• [Dataset entries]

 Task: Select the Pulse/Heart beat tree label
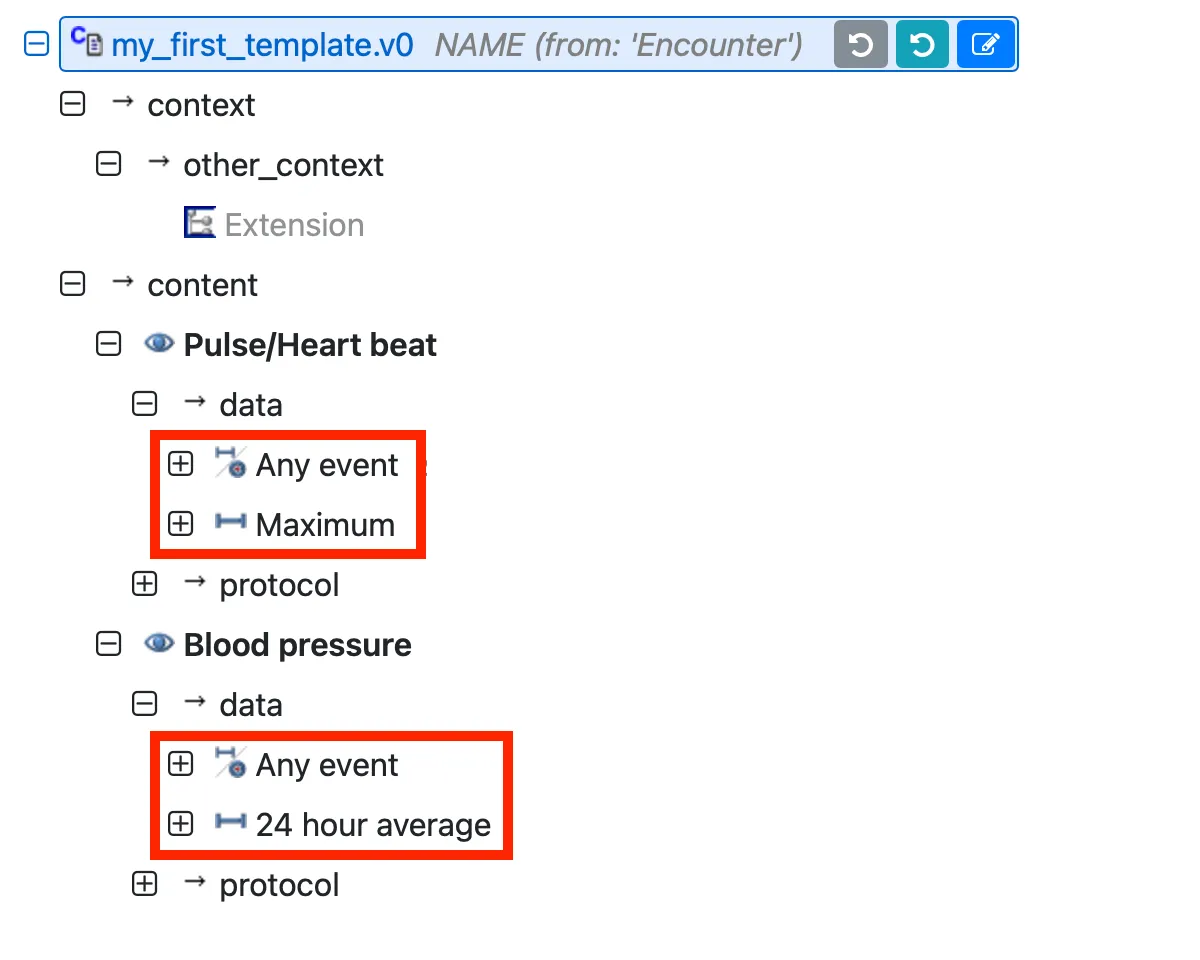tap(310, 345)
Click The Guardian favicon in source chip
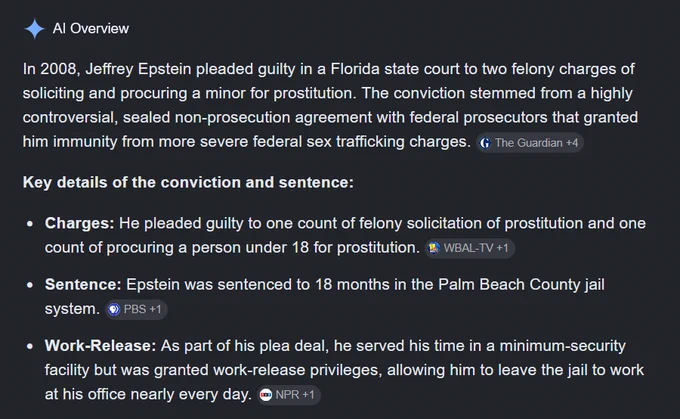 [x=485, y=143]
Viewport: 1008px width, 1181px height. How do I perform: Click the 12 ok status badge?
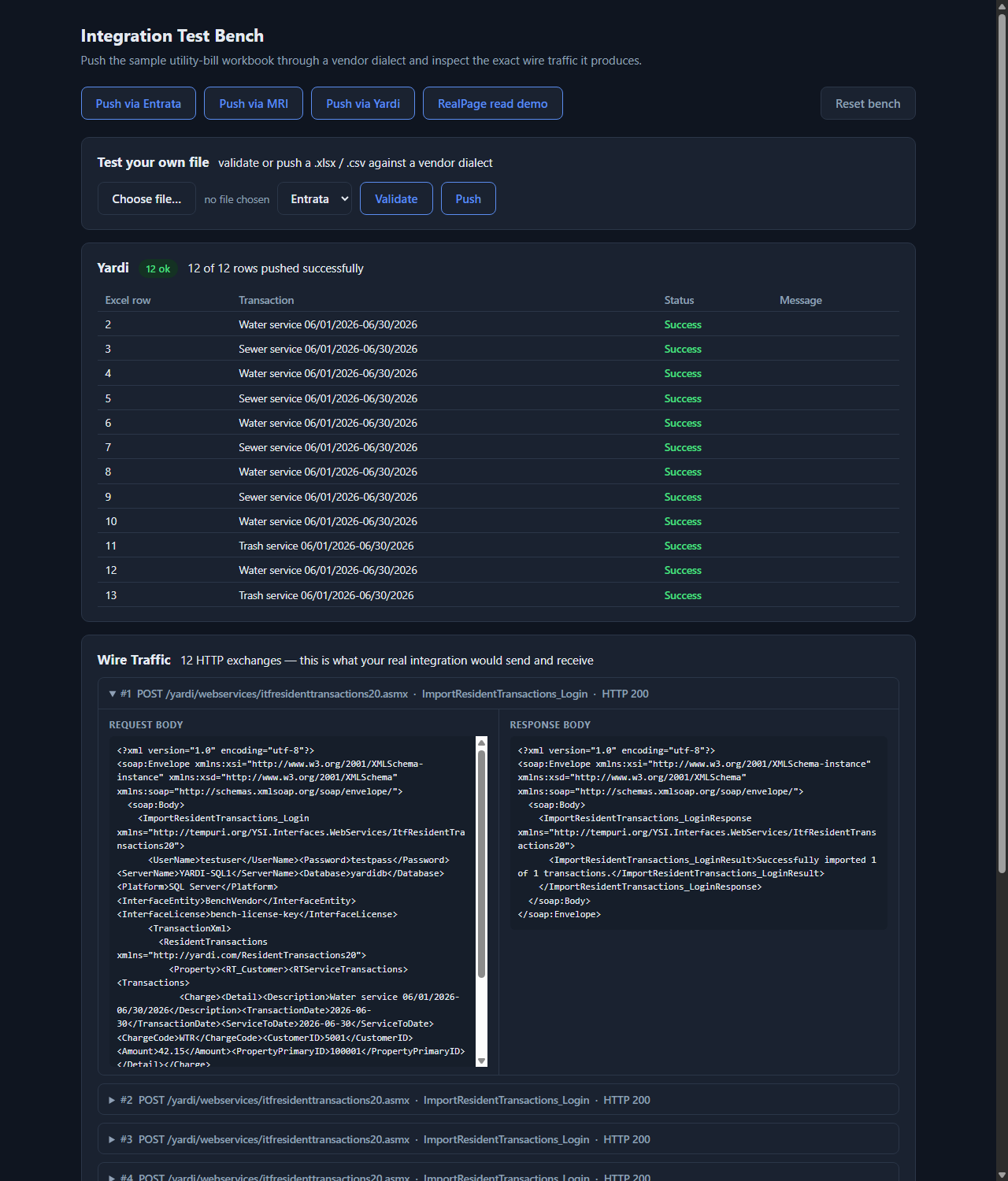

• [WHAT THE TASK REQUIRES] Return all records exactly as they stand above, except for pictures.

• [OUTPUT FOR THIS TASK]
 Task: Select the Pulse/Heart beat tree label
tap(310, 345)
Click The Guardian favicon in source chip
 [x=485, y=143]
Viewport: 1008px width, 1181px height. How do I perform: Click the 12 ok status badge?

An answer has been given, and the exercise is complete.